She had not noticed if Mrs. Roux's ass was beautiful, but the rest of her certainly was. Back home in Australia, where the harsh sunlight rarely allowed a woman's beauty to last beyond middle age, she had
never
really looked to see if there were truly beautiful women amongst the elderly. She also had the fault of all youth, of setting a low age limit for beautiful women or handsome men. Secure in flesh and mind and the present tense, she did not bother herself with how she would look in the future.

“Lord Cruze has just been extolling your virtues,” said Claudine.

“Singular as well as plural, I hope?”

Claudine smiled, polishing her shield: she liked fencing with the young. “I've never believed that virtue has its own reward. Some celibate priest coined that one. Don't be shocked, Mr. Border. I'm not advocating permissiveness, just a little moderate immorality when the occasion calls for it.”

“How does one recognize the occasion?” said Cleo.

“My dear, I'm sure you'd know it. Get me some more coffee, would you, Mr. Border?” She looked after Tom as he moved away, then turned back to Cleo. “You and Mr. Border obviously know each other. Where did you meet?”

“In Vietnam.”

“Really? What were you doing there?”

“Protecting my virtue, mostly. When I wasn't doing that, I was covering the war.”

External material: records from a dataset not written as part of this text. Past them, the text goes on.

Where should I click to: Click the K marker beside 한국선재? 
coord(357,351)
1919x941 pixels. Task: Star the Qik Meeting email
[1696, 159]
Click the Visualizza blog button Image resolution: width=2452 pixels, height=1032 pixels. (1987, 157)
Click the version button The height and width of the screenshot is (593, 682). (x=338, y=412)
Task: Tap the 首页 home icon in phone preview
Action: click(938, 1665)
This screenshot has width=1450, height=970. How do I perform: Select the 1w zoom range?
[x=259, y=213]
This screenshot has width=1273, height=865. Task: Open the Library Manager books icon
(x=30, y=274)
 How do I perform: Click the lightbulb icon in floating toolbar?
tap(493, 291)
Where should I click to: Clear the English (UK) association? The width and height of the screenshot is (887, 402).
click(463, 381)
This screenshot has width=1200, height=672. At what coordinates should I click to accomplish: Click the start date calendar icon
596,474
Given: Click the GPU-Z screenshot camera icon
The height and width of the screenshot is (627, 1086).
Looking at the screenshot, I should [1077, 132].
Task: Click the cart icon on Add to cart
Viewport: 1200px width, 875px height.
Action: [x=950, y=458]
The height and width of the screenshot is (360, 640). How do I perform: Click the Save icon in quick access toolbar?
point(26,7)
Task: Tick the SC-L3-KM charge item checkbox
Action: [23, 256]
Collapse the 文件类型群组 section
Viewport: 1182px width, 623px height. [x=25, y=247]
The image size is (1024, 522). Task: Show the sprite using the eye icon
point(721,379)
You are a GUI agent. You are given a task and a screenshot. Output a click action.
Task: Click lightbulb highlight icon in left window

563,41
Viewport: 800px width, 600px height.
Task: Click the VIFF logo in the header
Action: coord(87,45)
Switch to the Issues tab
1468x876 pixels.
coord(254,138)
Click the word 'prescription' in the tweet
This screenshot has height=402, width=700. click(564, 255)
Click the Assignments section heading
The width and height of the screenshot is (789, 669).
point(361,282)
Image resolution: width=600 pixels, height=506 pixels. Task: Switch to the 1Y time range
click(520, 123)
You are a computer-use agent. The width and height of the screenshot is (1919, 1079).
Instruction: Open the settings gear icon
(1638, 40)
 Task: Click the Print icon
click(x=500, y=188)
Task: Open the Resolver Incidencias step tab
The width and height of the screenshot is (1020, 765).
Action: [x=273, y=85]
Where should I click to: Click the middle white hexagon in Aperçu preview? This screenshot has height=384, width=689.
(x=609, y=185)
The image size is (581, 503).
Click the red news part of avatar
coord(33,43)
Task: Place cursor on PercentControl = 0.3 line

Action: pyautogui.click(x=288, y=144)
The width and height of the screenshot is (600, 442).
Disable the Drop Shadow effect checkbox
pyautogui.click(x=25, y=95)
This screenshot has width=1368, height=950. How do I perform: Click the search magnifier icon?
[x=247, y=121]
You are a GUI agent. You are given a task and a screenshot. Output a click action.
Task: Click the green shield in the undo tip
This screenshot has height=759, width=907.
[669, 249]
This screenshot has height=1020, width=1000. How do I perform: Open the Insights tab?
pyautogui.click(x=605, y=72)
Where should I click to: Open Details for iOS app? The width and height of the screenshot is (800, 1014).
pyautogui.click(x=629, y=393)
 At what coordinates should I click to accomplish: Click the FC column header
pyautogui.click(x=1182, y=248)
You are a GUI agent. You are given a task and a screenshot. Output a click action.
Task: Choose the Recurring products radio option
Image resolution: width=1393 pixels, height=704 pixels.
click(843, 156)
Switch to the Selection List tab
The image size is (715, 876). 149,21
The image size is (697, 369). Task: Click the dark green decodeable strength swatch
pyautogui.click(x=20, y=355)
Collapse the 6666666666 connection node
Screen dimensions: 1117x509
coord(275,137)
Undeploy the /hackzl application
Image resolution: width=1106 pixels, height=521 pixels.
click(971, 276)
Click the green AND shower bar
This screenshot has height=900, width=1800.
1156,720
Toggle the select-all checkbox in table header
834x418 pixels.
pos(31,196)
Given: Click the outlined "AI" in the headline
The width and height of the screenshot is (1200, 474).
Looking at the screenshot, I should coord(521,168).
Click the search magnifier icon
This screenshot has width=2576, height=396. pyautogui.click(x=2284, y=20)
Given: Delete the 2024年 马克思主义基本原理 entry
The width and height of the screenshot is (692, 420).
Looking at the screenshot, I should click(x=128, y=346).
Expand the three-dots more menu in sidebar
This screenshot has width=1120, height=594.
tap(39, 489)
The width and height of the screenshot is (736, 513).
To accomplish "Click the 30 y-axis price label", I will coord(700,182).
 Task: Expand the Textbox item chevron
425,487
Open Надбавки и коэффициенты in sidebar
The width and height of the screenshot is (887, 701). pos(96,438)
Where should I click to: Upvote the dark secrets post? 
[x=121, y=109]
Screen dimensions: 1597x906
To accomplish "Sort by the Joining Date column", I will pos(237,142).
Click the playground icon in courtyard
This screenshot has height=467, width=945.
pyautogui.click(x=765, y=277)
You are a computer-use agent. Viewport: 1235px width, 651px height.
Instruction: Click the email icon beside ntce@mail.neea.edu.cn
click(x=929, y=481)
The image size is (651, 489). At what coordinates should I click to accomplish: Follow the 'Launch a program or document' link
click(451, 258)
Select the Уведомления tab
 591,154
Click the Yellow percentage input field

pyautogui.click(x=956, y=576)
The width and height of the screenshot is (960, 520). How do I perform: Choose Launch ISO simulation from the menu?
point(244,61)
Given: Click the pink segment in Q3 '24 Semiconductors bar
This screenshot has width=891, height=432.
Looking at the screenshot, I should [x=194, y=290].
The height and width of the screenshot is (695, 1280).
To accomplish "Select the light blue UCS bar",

“Indeed?” She looked at Cleo with new interest, taking her out of the revealing white dress and putting her in combat-dress; though, of course, the white dinner-gown was also combat-dress for a different, undeclared war. “Did you ever meet my brother? General Brisson.”

Cleo almost ruined the white gown; her coffee cup rattled in its saucer. “Yes. Yes, I had dinner with him once.”

“Only once? Then you must have kept your virtue. Oh, I know my brother, Miss Spearfield. My sister-in-law calls his diversions his ‘supply troops.' I hope you were not one of them.”

“No, Mrs. Roux, I was not.” She put some ice into her voice.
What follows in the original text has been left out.